Par ailleurs, si l'Union européenne veut être réellement efficace dans ce combat, il n'est plus permis de négliger les lacunes dont les états membres souffrent dans le domaine de la coopération douanière. Il doit dorénavant être possible de créer, en s'appuyant sur les travaux d'Interpol, une base de données internationale permettant d'échanger, entre les autorités répressives, des informations et des documents sur les délits liés à la propriété intellectuelle et d'amplifier les opérations transfrontalières que cette organisation coordonne.
Malgré ces orientations qui ont été retenues, ce dont je me félicite, il faut garder à l'esprit la rapidité et l'ampleur avec lesquelles cette menace nous frappe.

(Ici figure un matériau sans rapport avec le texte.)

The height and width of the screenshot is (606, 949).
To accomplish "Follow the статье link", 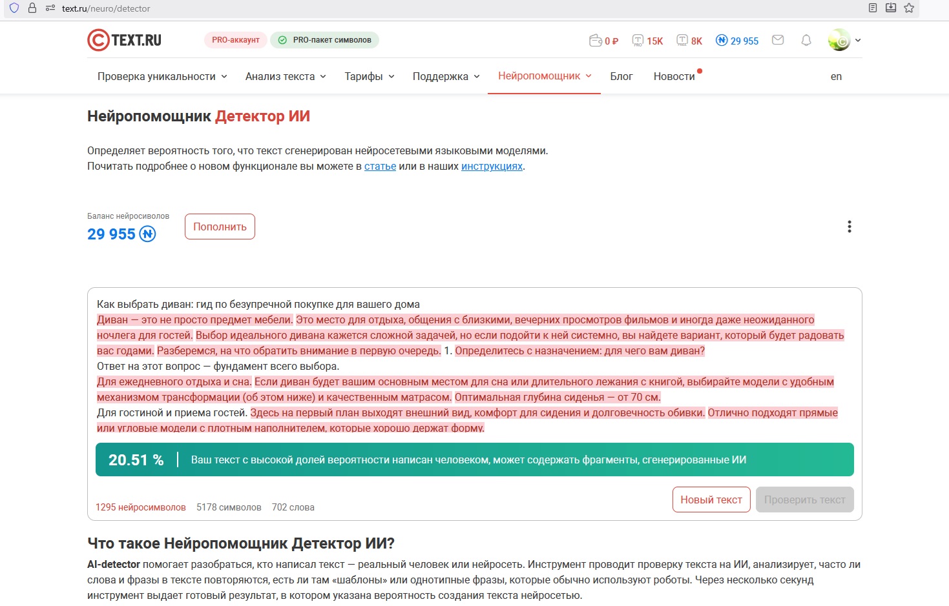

Dans mon rapport d'information, en 2004, je soulignais la quantité colossale d'interceptions effectuées par les douanes communautaires, soit 100 millions d'articles par an. Le récent rapport de la Commission européenne sur les saisies de marchandises de contrefaçon dans l'Union, nous fait part pour l'année 2006 de la saisie de 250 millions d'articles !
Si l'Union européenne est submergée par une telle vague, c'est parce qu'elle a malheureusement pris trop tardivement conscience du phénomène destructeur, aux dimensions effrayantes, qu'est la contrefaçon alors que notre pays a toujours été à la pointe de ce combat.
La France et l'Union européenne doivent agir vite, car tout retard menace d'emporter le système de protection des inventions et des oeuvres de nos créateurs et de notre industrie. Elles doivent, de plus, parler haut et fort sur le sujet, car la contrefaçon est un désordre planétaire, qui fausse la loyauté des échanges et crée à terme des conditions de concurrence insoutenables pour l'économie mondiale.
Dès lors, elles doivent proposer à leurs partenaires développés, ainsi qu'à toute la communauté internationale, un ensemble de mesures cohérent, propre à susciter une mobilisation efficace. Mais, elles ne peuvent le faire qu'en donnant l'exemple, c'est-à-dire en pratiquant elles-mêmes la tolérance zéro.
Bref, l'Europe doit tout mettre en oeuvre pour juguler une industrie de masse criminogène qui transforme l'économie en force destructrice de notre prospérité et de notre sécurité.